Michael Kors introduces chatbot to smartwatches, tech, fashion tech, smart technology, chatbots
Michael Kors introduces chatbot to support smartwatches

Michel Kors has launched a chatbot on Facebook Messenger and Google Assistant, designed to support its Access Sofie smartwatch for women.

The bot aims to teach users about the smartwatch’s features and functionalities, guiding new owners on the set-up process of their device when they first purchase, enabling them to get the most out of it thereafter.

It also provides style inspiration curated from user-generated content and shopping information about items to buy within the experience, including interchangeable bands for the watches. That is done within the Facebook Messenger feed, or via a voice-activated option available through the Google Assistant.

Should the user need help, the bot is also equipped with FAQ support and the ability to hand users off to a human customer service representative when the moment arises.

The chatbot is also available for non-watch owners, enabling them to explore the different Sofie smartwatch styles, then inviting them to either make a purchase on the spot or head to their nearest Michael Kors location.

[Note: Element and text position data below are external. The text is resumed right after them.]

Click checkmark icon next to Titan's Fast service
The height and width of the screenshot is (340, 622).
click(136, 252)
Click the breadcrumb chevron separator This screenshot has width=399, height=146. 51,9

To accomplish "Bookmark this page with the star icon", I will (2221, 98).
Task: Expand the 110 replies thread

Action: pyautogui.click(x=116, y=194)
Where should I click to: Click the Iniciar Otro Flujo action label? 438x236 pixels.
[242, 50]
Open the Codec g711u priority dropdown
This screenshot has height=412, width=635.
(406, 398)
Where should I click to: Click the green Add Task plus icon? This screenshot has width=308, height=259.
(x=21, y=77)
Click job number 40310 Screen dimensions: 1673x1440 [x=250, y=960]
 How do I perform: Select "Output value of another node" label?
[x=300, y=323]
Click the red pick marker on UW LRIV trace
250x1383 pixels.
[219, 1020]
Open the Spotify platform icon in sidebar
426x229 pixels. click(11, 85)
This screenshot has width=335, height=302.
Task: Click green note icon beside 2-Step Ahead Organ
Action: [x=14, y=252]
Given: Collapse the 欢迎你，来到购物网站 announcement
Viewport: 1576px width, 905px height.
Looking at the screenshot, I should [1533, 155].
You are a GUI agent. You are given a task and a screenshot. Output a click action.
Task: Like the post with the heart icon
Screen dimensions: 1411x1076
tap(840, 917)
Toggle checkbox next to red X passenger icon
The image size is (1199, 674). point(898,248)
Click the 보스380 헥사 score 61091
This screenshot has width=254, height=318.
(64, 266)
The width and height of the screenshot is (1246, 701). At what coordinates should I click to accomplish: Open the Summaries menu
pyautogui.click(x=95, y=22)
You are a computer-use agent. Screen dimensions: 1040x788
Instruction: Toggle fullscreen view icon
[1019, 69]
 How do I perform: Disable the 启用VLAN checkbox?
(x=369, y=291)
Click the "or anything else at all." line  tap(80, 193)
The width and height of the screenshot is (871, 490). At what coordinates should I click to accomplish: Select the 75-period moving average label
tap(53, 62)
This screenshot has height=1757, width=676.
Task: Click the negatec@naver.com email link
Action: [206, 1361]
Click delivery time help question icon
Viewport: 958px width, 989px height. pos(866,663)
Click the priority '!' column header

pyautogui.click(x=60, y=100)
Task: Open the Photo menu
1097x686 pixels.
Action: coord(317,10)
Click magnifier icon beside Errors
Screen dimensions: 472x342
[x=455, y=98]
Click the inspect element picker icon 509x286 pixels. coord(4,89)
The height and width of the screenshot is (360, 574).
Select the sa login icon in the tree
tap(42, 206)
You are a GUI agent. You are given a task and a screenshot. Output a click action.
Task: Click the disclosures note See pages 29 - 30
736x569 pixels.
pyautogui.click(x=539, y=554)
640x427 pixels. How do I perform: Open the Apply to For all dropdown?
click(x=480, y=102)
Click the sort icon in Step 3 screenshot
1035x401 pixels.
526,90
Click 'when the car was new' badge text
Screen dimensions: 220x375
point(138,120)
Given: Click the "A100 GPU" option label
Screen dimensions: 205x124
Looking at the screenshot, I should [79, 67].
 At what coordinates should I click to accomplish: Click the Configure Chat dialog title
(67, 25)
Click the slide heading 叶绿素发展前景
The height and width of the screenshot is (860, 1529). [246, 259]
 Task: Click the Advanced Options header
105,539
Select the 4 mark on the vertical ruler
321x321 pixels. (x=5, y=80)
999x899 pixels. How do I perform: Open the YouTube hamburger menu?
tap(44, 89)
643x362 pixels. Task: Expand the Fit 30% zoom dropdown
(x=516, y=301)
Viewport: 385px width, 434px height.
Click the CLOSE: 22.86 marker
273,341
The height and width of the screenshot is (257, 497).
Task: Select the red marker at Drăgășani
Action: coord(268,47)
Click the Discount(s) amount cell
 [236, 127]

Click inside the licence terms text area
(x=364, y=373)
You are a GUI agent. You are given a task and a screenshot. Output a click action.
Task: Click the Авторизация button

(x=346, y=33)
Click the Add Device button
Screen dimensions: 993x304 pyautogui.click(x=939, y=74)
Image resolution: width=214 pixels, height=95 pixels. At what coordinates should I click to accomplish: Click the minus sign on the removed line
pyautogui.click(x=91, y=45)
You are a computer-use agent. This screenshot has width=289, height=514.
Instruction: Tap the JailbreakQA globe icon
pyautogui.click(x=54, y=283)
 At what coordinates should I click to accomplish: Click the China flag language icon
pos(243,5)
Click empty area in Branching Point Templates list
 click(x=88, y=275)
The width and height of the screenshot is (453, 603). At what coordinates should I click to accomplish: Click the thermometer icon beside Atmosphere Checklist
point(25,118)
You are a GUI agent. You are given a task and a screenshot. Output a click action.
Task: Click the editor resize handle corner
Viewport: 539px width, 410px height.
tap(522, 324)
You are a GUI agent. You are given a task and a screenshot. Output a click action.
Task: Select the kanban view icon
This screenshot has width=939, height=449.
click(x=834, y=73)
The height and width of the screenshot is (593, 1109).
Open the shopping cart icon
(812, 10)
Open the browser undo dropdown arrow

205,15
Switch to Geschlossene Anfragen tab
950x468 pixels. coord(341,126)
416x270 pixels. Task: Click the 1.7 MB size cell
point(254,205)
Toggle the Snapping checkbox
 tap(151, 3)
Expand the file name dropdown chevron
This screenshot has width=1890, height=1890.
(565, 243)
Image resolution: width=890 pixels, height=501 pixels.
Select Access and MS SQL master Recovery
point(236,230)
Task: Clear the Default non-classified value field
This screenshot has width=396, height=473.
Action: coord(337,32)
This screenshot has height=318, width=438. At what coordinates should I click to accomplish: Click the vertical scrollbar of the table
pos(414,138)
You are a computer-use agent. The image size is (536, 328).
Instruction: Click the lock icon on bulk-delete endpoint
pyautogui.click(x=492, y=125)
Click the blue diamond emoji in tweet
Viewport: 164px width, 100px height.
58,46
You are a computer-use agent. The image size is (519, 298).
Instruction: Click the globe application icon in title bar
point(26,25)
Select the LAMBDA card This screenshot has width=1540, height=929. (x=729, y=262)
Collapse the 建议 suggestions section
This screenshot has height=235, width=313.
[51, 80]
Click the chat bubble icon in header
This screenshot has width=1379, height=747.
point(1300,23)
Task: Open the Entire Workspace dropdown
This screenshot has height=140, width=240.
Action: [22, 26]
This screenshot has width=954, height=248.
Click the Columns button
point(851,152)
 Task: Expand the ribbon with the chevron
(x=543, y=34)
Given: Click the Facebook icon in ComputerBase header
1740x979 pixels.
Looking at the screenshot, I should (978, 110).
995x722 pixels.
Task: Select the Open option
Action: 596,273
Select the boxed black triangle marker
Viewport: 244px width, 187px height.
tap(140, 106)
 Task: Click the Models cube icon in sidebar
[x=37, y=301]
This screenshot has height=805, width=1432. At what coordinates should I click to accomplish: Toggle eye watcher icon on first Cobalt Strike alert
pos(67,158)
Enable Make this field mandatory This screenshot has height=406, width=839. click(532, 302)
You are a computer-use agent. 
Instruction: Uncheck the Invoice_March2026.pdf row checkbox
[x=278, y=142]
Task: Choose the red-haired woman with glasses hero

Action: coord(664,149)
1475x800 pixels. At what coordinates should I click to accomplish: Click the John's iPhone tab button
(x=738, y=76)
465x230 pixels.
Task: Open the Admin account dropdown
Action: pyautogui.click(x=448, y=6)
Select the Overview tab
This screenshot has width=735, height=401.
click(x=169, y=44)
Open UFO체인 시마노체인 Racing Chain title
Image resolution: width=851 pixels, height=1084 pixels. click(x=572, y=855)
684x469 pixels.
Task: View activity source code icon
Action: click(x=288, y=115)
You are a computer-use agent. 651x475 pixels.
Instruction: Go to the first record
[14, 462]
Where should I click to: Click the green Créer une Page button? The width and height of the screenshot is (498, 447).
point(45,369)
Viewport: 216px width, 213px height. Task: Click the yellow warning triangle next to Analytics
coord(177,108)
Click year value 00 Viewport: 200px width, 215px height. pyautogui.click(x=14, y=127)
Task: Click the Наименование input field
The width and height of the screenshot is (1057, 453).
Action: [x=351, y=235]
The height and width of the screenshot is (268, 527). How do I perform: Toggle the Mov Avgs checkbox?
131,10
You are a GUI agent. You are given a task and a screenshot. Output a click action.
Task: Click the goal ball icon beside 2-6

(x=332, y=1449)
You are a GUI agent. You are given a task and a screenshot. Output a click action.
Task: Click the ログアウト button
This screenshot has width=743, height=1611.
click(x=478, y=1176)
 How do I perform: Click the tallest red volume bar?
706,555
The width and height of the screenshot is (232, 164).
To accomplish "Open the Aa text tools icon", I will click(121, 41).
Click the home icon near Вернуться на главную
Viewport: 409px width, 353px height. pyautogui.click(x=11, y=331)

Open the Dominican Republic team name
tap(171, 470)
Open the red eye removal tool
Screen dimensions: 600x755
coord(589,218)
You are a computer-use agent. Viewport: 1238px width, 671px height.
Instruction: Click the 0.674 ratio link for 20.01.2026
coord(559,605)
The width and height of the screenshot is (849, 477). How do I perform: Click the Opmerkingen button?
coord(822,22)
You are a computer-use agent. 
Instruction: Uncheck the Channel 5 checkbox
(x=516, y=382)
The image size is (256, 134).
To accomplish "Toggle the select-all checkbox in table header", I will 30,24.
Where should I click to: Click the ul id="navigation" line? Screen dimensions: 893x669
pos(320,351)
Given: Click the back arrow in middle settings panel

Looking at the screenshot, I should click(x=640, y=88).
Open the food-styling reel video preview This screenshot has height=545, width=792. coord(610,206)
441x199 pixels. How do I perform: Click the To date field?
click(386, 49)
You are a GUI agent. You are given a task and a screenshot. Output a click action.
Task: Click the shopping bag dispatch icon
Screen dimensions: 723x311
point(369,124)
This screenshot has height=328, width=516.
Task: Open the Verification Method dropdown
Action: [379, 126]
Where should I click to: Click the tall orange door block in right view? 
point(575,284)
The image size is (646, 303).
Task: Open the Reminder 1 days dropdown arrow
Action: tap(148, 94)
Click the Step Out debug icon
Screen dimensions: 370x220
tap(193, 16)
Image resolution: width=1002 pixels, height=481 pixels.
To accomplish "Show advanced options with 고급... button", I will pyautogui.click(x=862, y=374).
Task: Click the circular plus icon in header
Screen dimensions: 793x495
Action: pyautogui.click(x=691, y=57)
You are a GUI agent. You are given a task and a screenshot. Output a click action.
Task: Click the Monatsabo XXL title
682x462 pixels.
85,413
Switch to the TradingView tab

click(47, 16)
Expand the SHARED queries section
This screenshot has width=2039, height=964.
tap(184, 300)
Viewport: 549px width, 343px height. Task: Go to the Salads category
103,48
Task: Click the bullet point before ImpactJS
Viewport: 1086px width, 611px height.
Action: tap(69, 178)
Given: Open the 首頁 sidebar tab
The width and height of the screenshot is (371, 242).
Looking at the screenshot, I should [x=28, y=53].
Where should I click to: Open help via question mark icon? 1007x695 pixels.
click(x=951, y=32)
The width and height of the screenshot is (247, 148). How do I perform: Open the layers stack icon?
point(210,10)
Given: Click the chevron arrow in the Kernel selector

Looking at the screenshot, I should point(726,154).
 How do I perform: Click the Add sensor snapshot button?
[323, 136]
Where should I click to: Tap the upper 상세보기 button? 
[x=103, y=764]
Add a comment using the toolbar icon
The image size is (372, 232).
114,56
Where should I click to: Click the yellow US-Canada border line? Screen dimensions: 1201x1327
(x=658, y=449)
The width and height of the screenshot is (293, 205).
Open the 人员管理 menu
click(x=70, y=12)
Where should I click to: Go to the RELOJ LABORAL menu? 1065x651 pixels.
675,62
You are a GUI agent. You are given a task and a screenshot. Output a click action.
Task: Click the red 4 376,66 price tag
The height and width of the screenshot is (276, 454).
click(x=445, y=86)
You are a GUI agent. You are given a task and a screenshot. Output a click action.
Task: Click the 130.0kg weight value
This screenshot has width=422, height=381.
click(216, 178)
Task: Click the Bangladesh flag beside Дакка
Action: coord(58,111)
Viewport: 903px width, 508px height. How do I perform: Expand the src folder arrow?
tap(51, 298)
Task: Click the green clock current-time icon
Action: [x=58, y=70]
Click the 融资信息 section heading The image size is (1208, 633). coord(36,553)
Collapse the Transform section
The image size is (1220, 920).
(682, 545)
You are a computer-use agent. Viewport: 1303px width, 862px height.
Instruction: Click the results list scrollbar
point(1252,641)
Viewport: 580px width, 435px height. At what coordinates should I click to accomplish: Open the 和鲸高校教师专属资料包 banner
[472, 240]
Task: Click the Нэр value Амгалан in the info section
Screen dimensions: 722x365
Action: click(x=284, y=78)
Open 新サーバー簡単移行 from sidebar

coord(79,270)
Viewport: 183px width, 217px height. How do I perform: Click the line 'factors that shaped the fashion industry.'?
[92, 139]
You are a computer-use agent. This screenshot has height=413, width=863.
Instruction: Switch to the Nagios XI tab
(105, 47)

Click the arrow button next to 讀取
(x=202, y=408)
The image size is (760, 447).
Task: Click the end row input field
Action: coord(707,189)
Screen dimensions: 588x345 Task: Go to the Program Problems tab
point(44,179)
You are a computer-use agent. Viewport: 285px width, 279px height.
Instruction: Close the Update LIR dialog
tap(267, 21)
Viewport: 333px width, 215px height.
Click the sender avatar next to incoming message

This sort of move for chatbots as a key part of customer service is becoming increasingly commonplace among brands and retailers. Part of the reason, beyond the marketing drive it has facilitated initially, is the scale it enables. As the technology itself improves, this is only going to get smarter.

Across verticals, there are now more than 100,000 bots on the Facebook Messenger platform, all of which have the potential to reach the platform’s 1.3 billion users.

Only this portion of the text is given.